The study was published online in Mayo Clinic Proceedings with lead author Scott E. Janus, MD, also of Case Western Reserve University.
Impact consistently greater for Blacks
Dr. Al-Kindi and colleagues used 3,598,352 U.S. death files to investigate trends in deaths caused specifically by CVD as well as its subtypes myocardial infarction, stroke, and heart failure (HF) in 2018 and 2019 (prepandemic) and the pandemic years 2020 and 2021. Baseline demographics showed a higher percentage of older, female, and Black individuals among the CVD subtypes of interest.
Overall, there was an excess CVD mortality of 6.7% during the pandemic, compared with prepandemic years, including a 2.5% rise in MI deaths and an 8.5% rise in stroke deaths. HF mortality remained relatively steady, rising only 0.1%.
Subgroup analyses revealed “striking differences” in excess mortality between Blacks and Whites, the authors noted. Blacks had an overall excess mortality of 13.8% versus 5.1% for Whites, compared with the prepandemic years. The differences were consistent across subtypes: MI (9.6% vs. 1.0%); stroke (14.5% vs. 6.9%); and HF (5.1% vs. –1.2%; P value for all < .001).
When the investigators looked at deaths on a yearly basis with 2018 as the baseline, they found CVD deaths increased by 1.5% in 2019, 15.8% in 2020, and 13.5% in 2021 among Black Americans, compared with 0.5%, 5.1%, and 5.7%, respectively, among White Americans.
Excess deaths from MI rose by 9.5% in 2020 and by 6.7% in 2021 among Blacks but fell by 1.2% in 2020 and by 1.0% in 2021 among Whites.
Disparities in excess HF mortality were similar, rising 9.1% and 4.1% in 2020 and 2021 among Blacks, while dipping 0.1% and 0.8% in 2020 and 2021 among Whites.
The “most striking difference” was in excess stroke mortality, which doubled among Blacks compared with whites in 2020 (14.9% vs. 6.7%) and in 2021 (17.5% vs. 8.1%), according to the authors.
Awareness urged
Although the disparities were expected, “there is clear value in documenting and quantifying the magnitude of these disparities,” Amil M. Shah, MD, MPH, of Harvard Medical School and Brigham and Women’s Hospital, both in Boston, said in an interview.
In addition to being observational, the main limitation of the study, he noted, is the quality and resolution of the death certificate data, which may limit the accuracy of the cause of death ascertainment and classification of race or ethnicity. “However, I think these potential inaccuracies are unlikely to materially impact the overall study findings.”
Dr. Shah, who was not involved in the study, said he would like to see additional research into the diversity and heterogeneity in risk among Black communities. “Understanding the environmental, social, and health care factors – both harmful and protective – that influence risk for CVD morbidity and mortality among Black individuals and communities offers the promise to provide actionable insights to mitigate these disparities.”
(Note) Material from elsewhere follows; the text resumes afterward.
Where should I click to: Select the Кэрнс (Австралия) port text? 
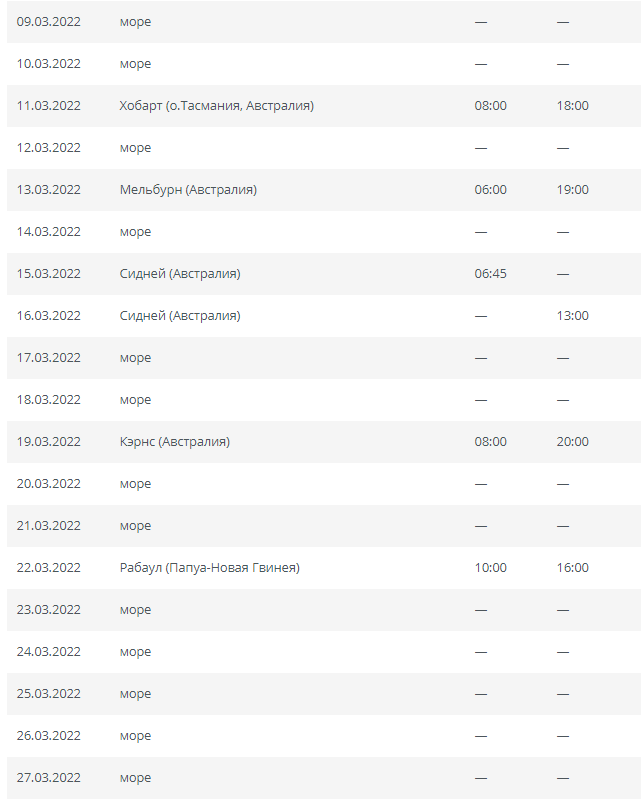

“Intervention studies testing approaches to mitigate disparities based on race/ethnicity” are also needed, he added. These may be at the policy, community, health system, or individual level, and community involvement in phases will be essential.”
Meanwhile, both Dr. Al-Kindi and Dr. Shah urged clinicians to be aware of the disparities and the need to improve access to care and address social determinants of health in vulnerable populations.
These disparities “are driven by structural factors, and are reinforced by individual behaviors. In this context, implicit bias training is important to help clinicians recognize and mitigate bias in their own practice,” Dr. Shah said. “Supporting diversity, equity, and inclusion efforts, and advocating for anti-racist policies and practices in their health systems” can also help.
Dr. Al-Kindi and Dr. Shah disclosed no relevant financial relationships.
A version of this article first appeared on Medscape.com.